As part of our celebration of Women’s History Month, please enjoy this short excerpt from Kirsten Leng’s Sexual Politics and Feminist Science.
In Sexual Politics and Feminist Science: Women Sexologists in Germany, 1900-1933, I examine German-speaking women’s overlooked contributions to the rethinking of sex, gender, and sexuality taking place within sexology between 1900 and 1933. In so doing, I demonstrate that women not only played active roles in the creation of sexual scientific knowledge, but also made significant and influential interventions in the field that are worthy of rediscovery and engagement. Collectively, I refer to these women as women sexologists and as female sexual theorists, both to disrupt assumptions regarding sexological authorship and expertise, and to acknowledge the sustained intellectual energy these women dedicated to exploring, analyzing, and theorizing sexual subjectivity, desire, behavior, and relationships. Their sustained attention, focused textual output, intertextual and interpersonal connections to male sexologists, and international influence distinguish them from other feminist or female authors who wrote about sex at this time.
Of the nine women whose work I discuss, six were born and lived in Germany—namely, Ruth Bré, Henriette Fürth, Johanna Elberskirchen, Anna Rüling, Helene Stöcker, and Mathilde Vaerting; the others—Rosa Mayreder, Grete Meisel-Hess, and Sofie Lazarsfeld—were Austrian. Although this study focuses on developments within Germany, the close cultural, intellectual, and political ties between Germany and Austria in the early twentieth century allow for an examination of sexual theorizing taking place among Austrian women as well.
Several of these women, such as feminist intellectuals Stöcker, Mayreder, and Meisel-Hess, are well-known figures in German and Austrian women’s history, while others, like writer-activists Elberskirchen, Rüling, Vaerting, and Lazarsfeld, are only now being rediscovered. Regardless of their relative fame, these women were remarkably productive sexual theorists and researchers who wrote on a range of topics including sexual instincts and desires, homosexual subjectivity, gender expression, sexual difference, and motherhood.

- [Data excerpts]:
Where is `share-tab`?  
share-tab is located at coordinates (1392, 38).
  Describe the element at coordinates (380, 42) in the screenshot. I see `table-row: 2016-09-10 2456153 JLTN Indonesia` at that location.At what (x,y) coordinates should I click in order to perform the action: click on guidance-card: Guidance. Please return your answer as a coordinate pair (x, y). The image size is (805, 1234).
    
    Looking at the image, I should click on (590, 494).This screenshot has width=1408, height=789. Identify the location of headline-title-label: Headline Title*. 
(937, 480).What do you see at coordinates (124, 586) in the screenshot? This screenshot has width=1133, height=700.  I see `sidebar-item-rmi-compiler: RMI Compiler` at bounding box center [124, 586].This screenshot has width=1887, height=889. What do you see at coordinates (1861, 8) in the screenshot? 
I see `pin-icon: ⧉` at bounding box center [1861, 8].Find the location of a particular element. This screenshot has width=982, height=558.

- [List of tasks]:
(a) In the excerpt on women sexologists, which three of the nine women were Austrian?
(b) Retype everything in the excerpt on women sexologists from "Of the nine" down to "women as well.".

- [Problem solutions]:
(a) Rosa Mayreder, Grete Meisel-Hess, and Sofie Lazarsfeld.

(b)
Of the nine women whose work I discuss, six were born and lived in Germany—namely, Ruth Bré, Henriette Fürth, Johanna Elberskirchen, Anna Rüling, Helene Stöcker, and Mathilde Vaerting; the others—Rosa Mayreder, Grete Meisel-Hess, and Sofie Lazarsfeld—were Austrian. Although this study focuses on developments within Germany, the close cultural, intellectual, and political ties between Germany and Austria in the early twentieth century allow for an examination of sexual theorizing taking place among Austrian women as well.